▸ Extract provided
• • • •

Studio album by Keith Urban
- Released: 8 October 2002
- Recorded: Late 2001 - Mid 2002
- Genre: Country; rock; bluegrass; pop;
- Length: 53:40
- Label: Capitol Nashville
- Producer: Dann Huff; Keith Urban;

Keith Urban chronology
| Keith Urban (1999) | Golden Road (2002) | Be Here (2004) |

Singles from Golden Road
- "Somebody Like You" Released: 23 July 2002; "Raining on Sunday" Released: 21 January 2003; "Who Wouldn't Wanna Be Me" Released: 8 July 2003; "You'll Think of Me" Released: 8 December 2003;

= Golden Road (album) =

Album by Keith Urban

Golden Road is the third studio album by Australian country music singer Keith Urban. It was released on 8 October 2002 via Capitol Records Nashville. The album includes the singles "Somebody Like You", "Raining on Sunday", "Who Wouldn't Wanna Be Me", and "You'll Think of Me". This was Urban's first album to be produced by Dann Huff, who has produced all of his albums since.

• • • •

▸ Supplied records
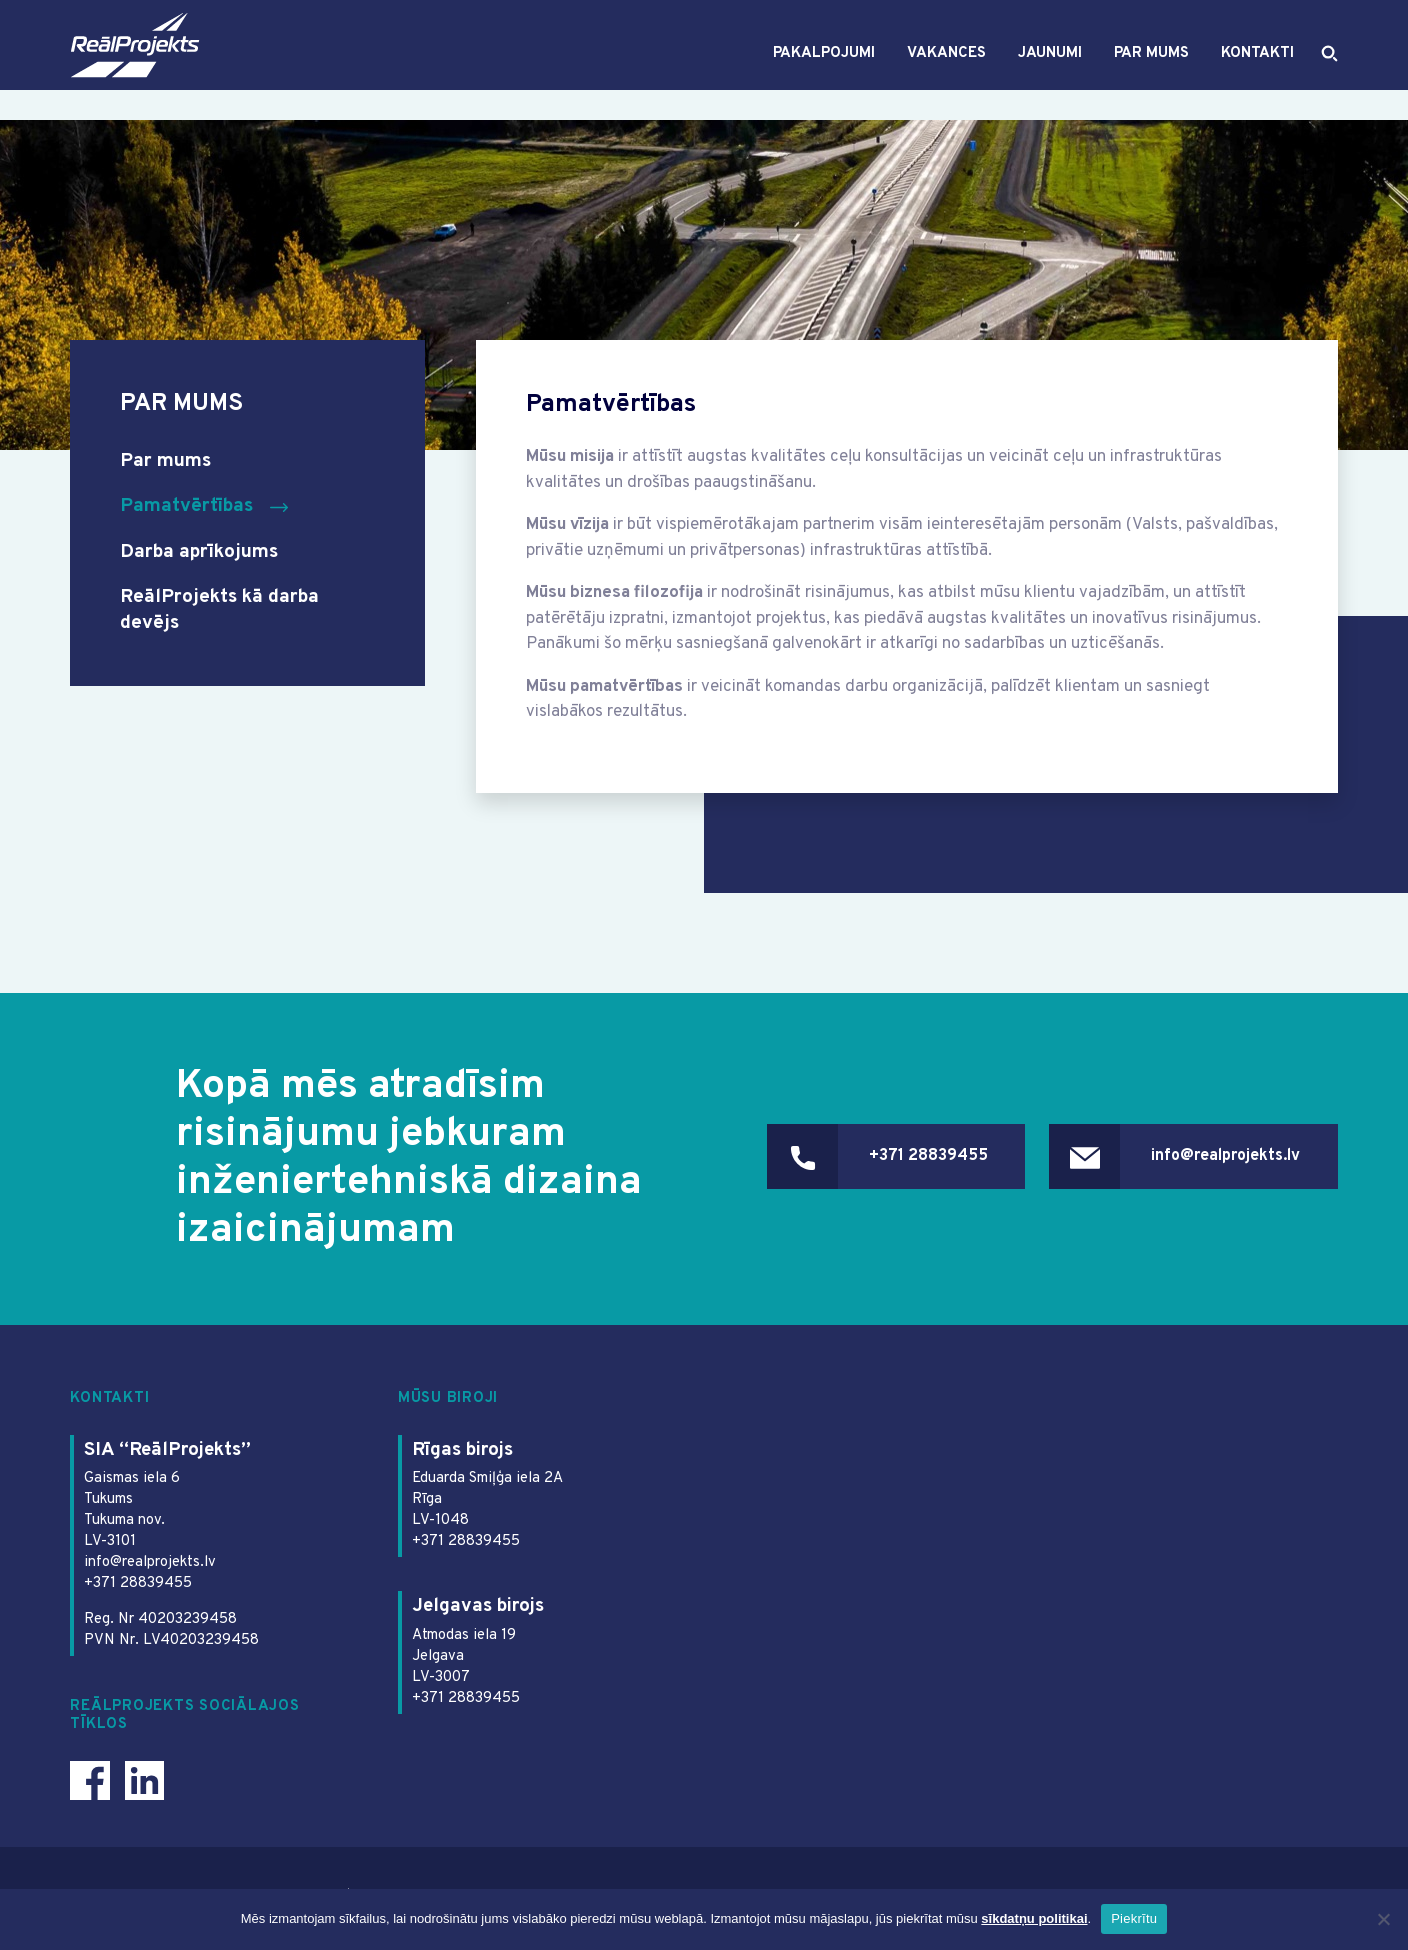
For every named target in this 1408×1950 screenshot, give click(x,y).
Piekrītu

• • • •

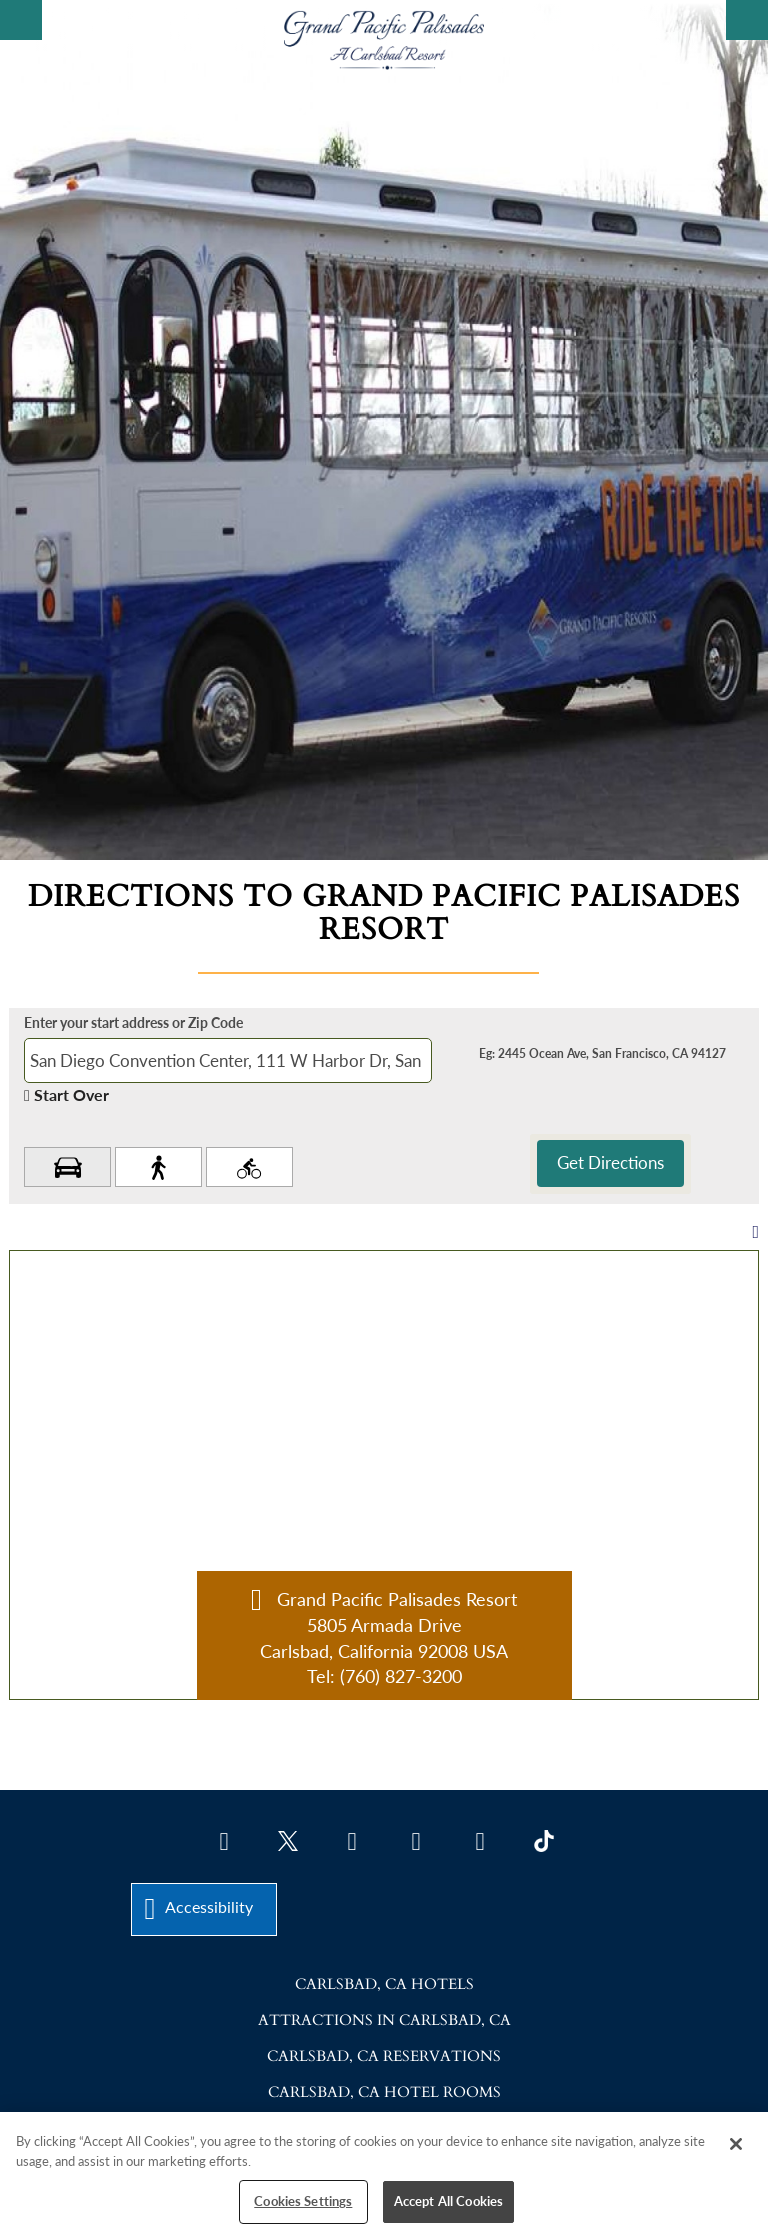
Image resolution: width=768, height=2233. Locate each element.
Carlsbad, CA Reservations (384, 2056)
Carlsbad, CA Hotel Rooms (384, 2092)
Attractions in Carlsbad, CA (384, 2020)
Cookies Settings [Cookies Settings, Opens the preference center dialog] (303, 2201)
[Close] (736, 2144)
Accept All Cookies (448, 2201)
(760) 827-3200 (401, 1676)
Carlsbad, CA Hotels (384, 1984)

• • • •

▸ Set tasks
(a) Using the Golden Road album text, what are the answers to these questions?
(i) Who is credited as producer?
(ii) Which album comes right after Golden Road in the chronology?
(iii) On what date was "Raining on Sunday" released as a single?
(b) Does each statement agree with the Golden Road album text? Answer yes or no, and quote the deciding words.
(i) The album was recorded entirely within 2002.
(ii) Golden Road is Keith Urban's third studio album.
(iii) Dann Huff had already produced an earlier Keith Urban album.
(c) Could you write what follows in the Golden Road album text, picking up after its last sentence?

▸ Answers to each task
(a)
(i) Dann Huff and Keith Urban
(ii) Be Here (2004)
(iii) 21 January 2003

(b)
(i) No: "Recorded: Late 2001 - Mid 2002"
(ii) Yes: "Golden Road is the third studio album by Australian country music singer Keith Urban."
(iii) No: "This was Urban's first album to be produced by Dann Huff"

(c)
Professional ratings
Review scores
| Source | Rating |
| AllMusic | Star Half star |

==Content==
This album produced four singles: "Somebody Like You", "Raining on Sunday", "Who Wouldn't Wanna Be Me", and "You'll Think of Me", which all made it to the Top 10 on the U.S. Billboard Hot Country Songs chart. "Somebody Like You", "Who Wouldn't Wanna Be Me", and "You'll Think of Me" all reached number one, while "Raining on Sunday" peaked at number three. "Raining on Sunday" was originally recorded by Radney Foster on the 1998 album See What You Want to See, with a backing vocal from Darius Rucker of Hootie & the Blowfish. "Jeans On" is a cover of a Lord David Dundas song.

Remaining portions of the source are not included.